Zowel Mon élue noire als Konfo dealen met de verwoestende effecten van het kolonialisme *** #julidans
De Franse choreograaf Olivier Dubois maakt werk dat simpel is van vorm en inspeelt op maatschappelijke kaders die de ervaring van het lichaam mee bepalen. In zijn nieuwste productie Auguri (2016) is echter van de provocerende inzet van naaktheid en seksualiteit geen sprake. Auguri, Italiaans voor ‘de beste wensen’, verwijst naar het lezen van de toekomst in de vlucht van vogels. Tweeëntwintig dansers rennen een uur lang zwermend rond op het podium, terwijl de geluidsband de nogal gezwollen, symfonische noise van François Caffenne laat horen. Veel verder dan een vormstudie in het behendig componeren van een grote groep spurtende mensen komt Auguri niet.
Bij aanvang intrigeert de voorstelling door het prachtige tempo waarmee Olivier Dubois opent. Achter op het toneel tekenen zich flauw verlichte ruimtes af, waar zo nu en dan haast achteloos een mens verschijnt. In de wisselwerking met licht en decor ontstaat een intrigerend landschappelijk effect. Dat wordt nog eens versterkt wanneer een danser zich op het in duister gehulde grote podium waagt, en alleen herkenbaar is aan zijn of haar tred. Het ruimtelijke spel dat Dubois speelt met zicht- en hoorbaarheid is aanstekelijk. Niet alleen ontstaat er een heerlijke vorm van verstilling, de leegte van de scènes produceert ook een bepaalde spanning, roept een bepaalde fictie op zoals de schilderijen van Dennis Hopper dat bijvoorbeeld doen.
Het druppelsgewijs toevoegen van gestes lijkt in lijn met de rest van het werk, dat meer door de bewegingen van water dan die van vogels lijkt te zijn geïnspireerd. Jammer genoeg stelt na dit intrigerende voorspel de hoofdmoot van Auguri teleur. Het stroomt en kolkt, wervelt en raast dat het een lieve lust is. Wanneer de sluizen open gaan en steeds meer dansers het podium op hoge snelheid over rennen en de geluidsband losgaat met een watervalgeluid à la Niagara, wordt het spelen met patronen eendimensionaal en overstijgt Auguri het niveau van de vingeroefening niet.
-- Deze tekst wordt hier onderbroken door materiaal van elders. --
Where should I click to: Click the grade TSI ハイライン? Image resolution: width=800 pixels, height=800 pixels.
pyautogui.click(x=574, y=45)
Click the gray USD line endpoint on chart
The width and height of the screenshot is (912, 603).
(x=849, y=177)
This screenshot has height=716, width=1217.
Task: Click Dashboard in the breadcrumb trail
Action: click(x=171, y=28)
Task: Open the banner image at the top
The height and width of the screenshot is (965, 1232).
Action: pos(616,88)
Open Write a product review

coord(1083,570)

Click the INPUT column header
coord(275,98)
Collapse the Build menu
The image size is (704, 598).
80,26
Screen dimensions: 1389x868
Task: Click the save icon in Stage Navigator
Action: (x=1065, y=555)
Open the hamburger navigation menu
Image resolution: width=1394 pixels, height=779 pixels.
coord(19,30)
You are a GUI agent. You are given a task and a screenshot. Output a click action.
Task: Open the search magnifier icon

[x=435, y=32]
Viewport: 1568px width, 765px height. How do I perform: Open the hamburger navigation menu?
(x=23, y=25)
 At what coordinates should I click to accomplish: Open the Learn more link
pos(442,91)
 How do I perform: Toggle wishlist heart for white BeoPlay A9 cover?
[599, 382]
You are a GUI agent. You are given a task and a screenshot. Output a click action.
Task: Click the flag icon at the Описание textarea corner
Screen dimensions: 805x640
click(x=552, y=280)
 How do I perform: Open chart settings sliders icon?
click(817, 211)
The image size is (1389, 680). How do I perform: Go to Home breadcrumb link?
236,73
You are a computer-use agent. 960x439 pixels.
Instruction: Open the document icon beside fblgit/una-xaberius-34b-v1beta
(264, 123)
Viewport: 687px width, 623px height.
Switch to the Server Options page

Het is een geweldig idee dat wij als toeschouwers de toekomst zouden proberen te voorspellen aan de hand van zwermende dansers. Maar de uitwerking van Dubois is zo simpel en rechtlijnig dat je halverwege gaat zitten verlangen naar de bewegingen op het Leidseplein of wat zich afspeelt rond scholen tijdens de pauze. Een gemiste kans.
Kennelijk was de recensente niet de enige die er genoeg van kreeg. Ik hoorde na afloop dat er nogal wat toeschouwers waren weggelopen. Daar heb ik zelf gelukkig niets van gemerkt.
Ik vond het fascinerend. Voor mij was het veel meer dan een simpel en rechtlijnig hardlopen. Ik zag mensen die zich op nieuw terrein begaven en dat eerst doodeng vonden, vandaar het harde lopen en dan weer snel terug vluchten naar de veilige boxen achter op het toneel, maar naarmate ze gewend raakten meer durfden: langzamer lopen, contact maken met anderen, zelfs op een gegeven moment conflicten aangaan. Er was ook meer contact achter bij de boxen en het eindigde met iedereen letterlijk op een hoger niveau. Eerst lukte dat niet, mensen vielen, maar uiteindelijk wel.
Smaken verschillen natuurlijk en ideeën en fantasieën ook. Mij gaf deze voorstelling een ingrijpende en opwindende ervaring. Op zijn tijd is de drukte op het Leidseplein misschien leuk, al kan ik me dat niet voorstellen eerlijk gezegd, maar er gebeurt toch zelden iets nieuws, zeker op collectief niveau. Idem dito op schoolpleinen. Is dit een gemiste kans voor Dubois of voor een gedeelte van het publiek?